All the entries that follow must be written out again exactly.
::: LISTED ENTRIES
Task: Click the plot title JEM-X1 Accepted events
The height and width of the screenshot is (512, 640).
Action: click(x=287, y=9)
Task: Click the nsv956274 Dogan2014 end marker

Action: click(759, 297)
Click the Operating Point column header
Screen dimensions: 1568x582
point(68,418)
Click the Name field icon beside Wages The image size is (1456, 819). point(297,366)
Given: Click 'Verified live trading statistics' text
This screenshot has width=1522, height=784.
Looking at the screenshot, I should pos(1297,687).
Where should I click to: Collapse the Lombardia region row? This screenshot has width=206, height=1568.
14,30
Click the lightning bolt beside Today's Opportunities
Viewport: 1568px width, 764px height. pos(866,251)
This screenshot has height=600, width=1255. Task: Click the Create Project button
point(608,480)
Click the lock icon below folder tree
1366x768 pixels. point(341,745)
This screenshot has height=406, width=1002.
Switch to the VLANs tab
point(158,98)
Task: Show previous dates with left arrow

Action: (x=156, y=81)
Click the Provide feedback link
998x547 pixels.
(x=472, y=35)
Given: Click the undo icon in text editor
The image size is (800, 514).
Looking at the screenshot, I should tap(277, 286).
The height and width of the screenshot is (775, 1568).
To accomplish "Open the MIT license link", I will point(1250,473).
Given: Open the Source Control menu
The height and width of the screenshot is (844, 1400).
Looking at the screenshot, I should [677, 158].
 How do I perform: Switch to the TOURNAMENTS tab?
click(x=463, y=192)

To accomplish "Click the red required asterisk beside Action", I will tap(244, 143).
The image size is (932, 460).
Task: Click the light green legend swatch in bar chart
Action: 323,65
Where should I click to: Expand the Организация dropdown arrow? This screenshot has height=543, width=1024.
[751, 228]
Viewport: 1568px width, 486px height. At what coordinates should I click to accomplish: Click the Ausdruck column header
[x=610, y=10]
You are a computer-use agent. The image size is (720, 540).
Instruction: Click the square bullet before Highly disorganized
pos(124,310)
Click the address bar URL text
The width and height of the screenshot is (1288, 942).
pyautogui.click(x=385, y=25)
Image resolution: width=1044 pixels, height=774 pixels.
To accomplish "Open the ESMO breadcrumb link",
::::::
## WRITTEN RESPONSE
Task: Click the plot title JEM-X1 Accepted events
The height and width of the screenshot is (512, 640).
Action: click(x=287, y=9)
Task: Click the nsv956274 Dogan2014 end marker

Action: click(759, 297)
Click the Operating Point column header
Screen dimensions: 1568x582
point(68,418)
Click the Name field icon beside Wages The image size is (1456, 819). point(297,366)
Given: Click 'Verified live trading statistics' text
This screenshot has width=1522, height=784.
Looking at the screenshot, I should pos(1297,687).
Where should I click to: Collapse the Lombardia region row? This screenshot has width=206, height=1568.
14,30
Click the lightning bolt beside Today's Opportunities
Viewport: 1568px width, 764px height. pos(866,251)
This screenshot has height=600, width=1255. Task: Click the Create Project button
point(608,480)
Click the lock icon below folder tree
1366x768 pixels. point(341,745)
This screenshot has height=406, width=1002.
Switch to the VLANs tab
point(158,98)
Task: Show previous dates with left arrow

Action: (x=156, y=81)
Click the Provide feedback link
998x547 pixels.
(x=472, y=35)
Given: Click the undo icon in text editor
The image size is (800, 514).
Looking at the screenshot, I should tap(277, 286).
The height and width of the screenshot is (775, 1568).
To accomplish "Open the MIT license link", I will point(1250,473).
Given: Open the Source Control menu
The height and width of the screenshot is (844, 1400).
Looking at the screenshot, I should [677, 158].
 How do I perform: Switch to the TOURNAMENTS tab?
click(x=463, y=192)

To accomplish "Click the red required asterisk beside Action", I will tap(244, 143).
The image size is (932, 460).
Task: Click the light green legend swatch in bar chart
Action: 323,65
Where should I click to: Expand the Организация dropdown arrow? This screenshot has height=543, width=1024.
[751, 228]
Viewport: 1568px width, 486px height. At what coordinates should I click to accomplish: Click the Ausdruck column header
[x=610, y=10]
You are a computer-use agent. The image size is (720, 540).
Instruction: Click the square bullet before Highly disorganized
pos(124,310)
Click the address bar URL text
The width and height of the screenshot is (1288, 942).
pyautogui.click(x=385, y=25)
Image resolution: width=1044 pixels, height=774 pixels.
To accomplish "Open the ESMO breadcrumb link",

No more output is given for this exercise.